25 June 2020, The Tablet

Bishops oppose Israeli annexation plans



Bishops oppose Israeli annexation plans

Demonstrators take part in a rally to protest against Israel's plan to annex parts of the West Bank, Jericho, June 22, 2020.
Luay Sababa/NurPhoto/PA Images

Catholic and Anglican Bishops have asked the UK government to oppose the planned annexation by Israel of the West Bank, which is due to begin on the 1 July next month. 

The intervention by the Holy Land Coordination group follows up on a recent appeal by the Cardinal Archbishop of Westminster and Archbishop of Canterbury to the governments of the UK and Israel that warned annexation would  “bring about the loss of any remaining hope for the success of the peace process.”

The Christian community in Palestine and Israel has also attacked the plans, with the heads of 13 different local churches issuing an official statement of opposition on 7 May this year.  In order for the “vicious cycle of human tragedy and injustice” in the region to end, the Church leaders argued, a feasible peace deal, without annexations, must be arrived at.

The Catholic Bishop of Clifton, Declan Lang, who Chairs the Holy Land Coordination group, and the Anglican Bishop of Southwark Rt Revd Christopher Chessun, issued a joint statement warning that the proposed annexation “would only bring more conflict, suffering and division”.

The Holy Land Coordination group, founded in 2000 with the aim of supporting Christian communities in the Holy Land, is composed of bishops from across Europe, North America and South Africa. After their visit to the Holy Land earlier this year, the group released a joint statement highlighting the “profound humanitarian crisis” in the Palestinian territories, and claiming Gaza has become an “open-air prison”.

The two bishops emphasised that, in their view, the UK government “has a duty to act and to do everything possible to dissuade the Government of Israel from annexing the West Bank”.

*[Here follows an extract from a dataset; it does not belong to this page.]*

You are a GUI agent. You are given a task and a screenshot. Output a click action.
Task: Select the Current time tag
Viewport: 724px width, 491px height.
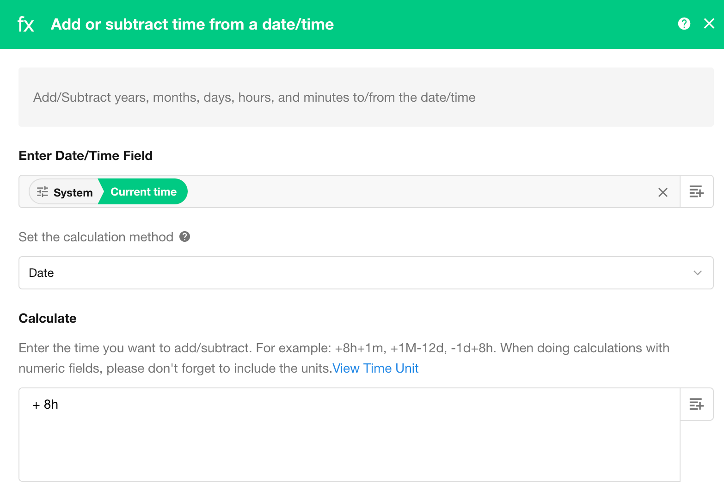143,192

The proposed annexation, promised by the Israeli premier Benjamin Netanyahu during his election campaign, has been heavily criticised by humanitarian organisations and the international community.  A particularly controversial aspect of the plans has been Netanyahu’s promise that Palestinian living in annexed areas would receive neither Israeli citizenship nor residence rights. The unilateral annexation of the West Bank would be likely to lead to further conflict in the region, with the Palestinian Authority warning that such annexations would void all existing peace treaties.